Curious about Claude Code, but figured it looks a bit too technical?
Then Codex, a new agent tool from OpenAI, is a good place to start. It gives you a lot of the same capabilities, but wrapped in a way that makes it really easy to get going with.
The name Codex is a little misleading. You don't have to code, and you don't need any special interest in AI, to get value out of it. If you work with documents, emails, spreadsheets or presentations (so, pretty much every office job out there), Codex is probably relevant for you.

The Codex interface looks a lot like ChatGPT, but it's a completely separate tool. You can download the Codex app for macOS or Windows. It's only available on paid plans: ChatGPT Plus and Pro (for individuals), and Business and Enterprise (for companies).
Codex is OpenAI's new agent tool, and it can work directly with the files and projects on your PC. It doesn't just reply in a chat. It can read, change and create files for you. You can also give Codex access to many of the other tools you work with, like Outlook, SharePoint, Teams and a lot more, so it can carry out tasks there too.
If you haven't used this kind of agent tool before, ease in slowly. Give Codex very limited access at first (a few test folders, say), and learn how it behaves before you let it touch important folders or systems.
This guide is a general introduction to Codex for those of you who haven't used anything like it before.

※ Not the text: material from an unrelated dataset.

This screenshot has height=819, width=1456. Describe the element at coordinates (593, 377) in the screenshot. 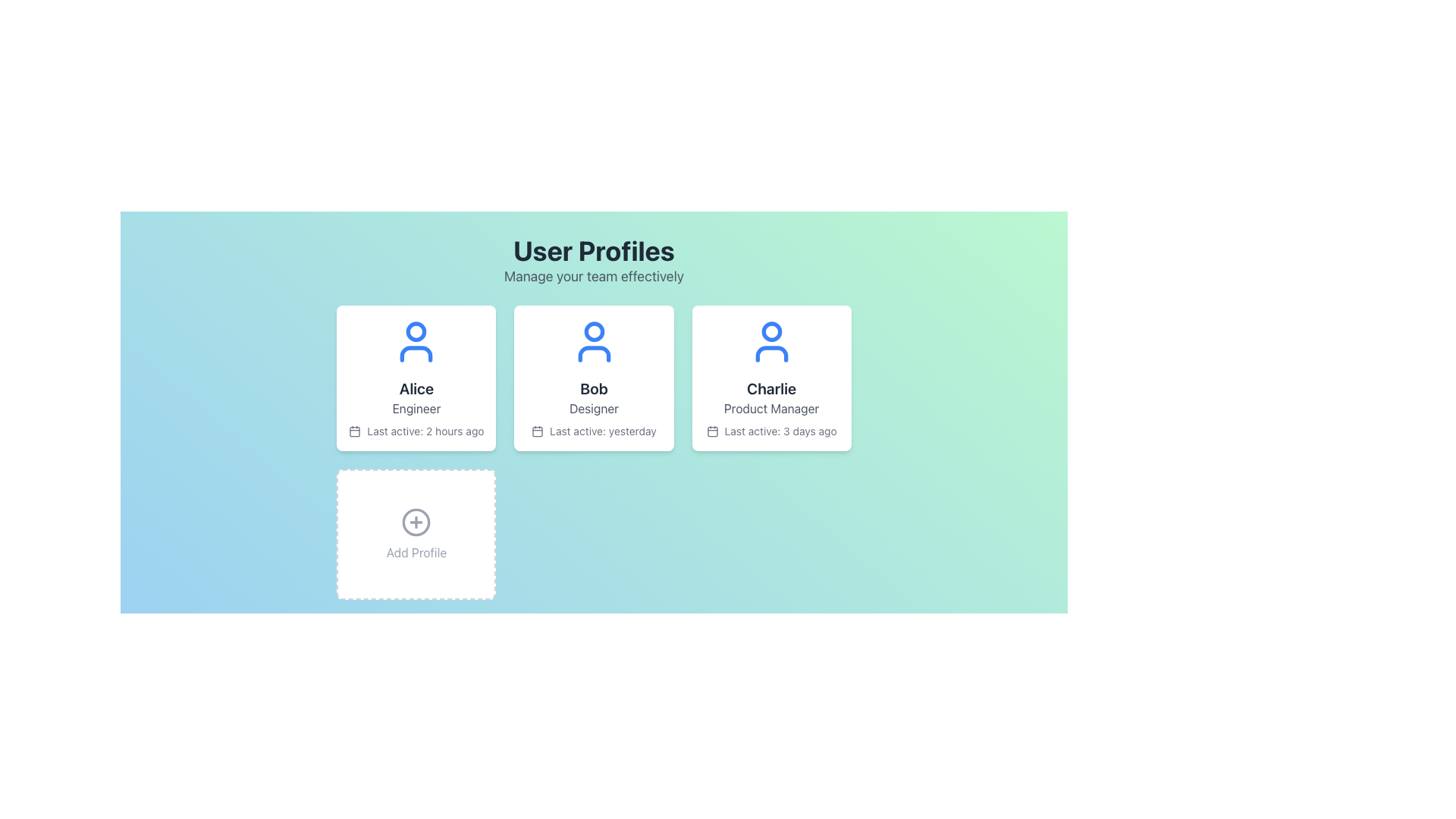

I see `the Profile Card displaying user information, specifically the second card in the top row of the grid layout` at that location.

I'll walk through the five most important features in Codex, with examples from a typical office day. The goal is to help readers without an IT background get comfortable with what the tool can do, all explained in plain language without unnecessary technical jargon.
Let's get started.
The first and probably biggest difference from ChatGPT: you can give Codex access to the files on your own machine. Thankfully you don't have to grant access to everything. Start with a single folder.
How is this different from just sharing some files with an AI chatbot?
When you chat in ChatGPT or Claude, you have to upload files every time. Those files get cached in the cloud at the AI provider. With Codex, you just point at a folder, and the agent reads, edits and creates files there.

For example. Say you have a folder with 150 invoices, a mix of PDFs and images. You can ask Codex:
The folder Invoices contains my supplier invoices. Analyse them and make an Excel sheet that shows total amount, breakdown per supplier, and monthly trends. Save the sheet in the same folder.
Codex finds the folder, reads every invoice (including the ones that are just images), drops the numbers into a spreadsheet, and saves it where you told it to.
The same idea works for any other type of file: meeting notes, contracts, applications, client letters. If it lives in a folder on your machine, Codex can help you analyse it and present the findings in whatever format you want.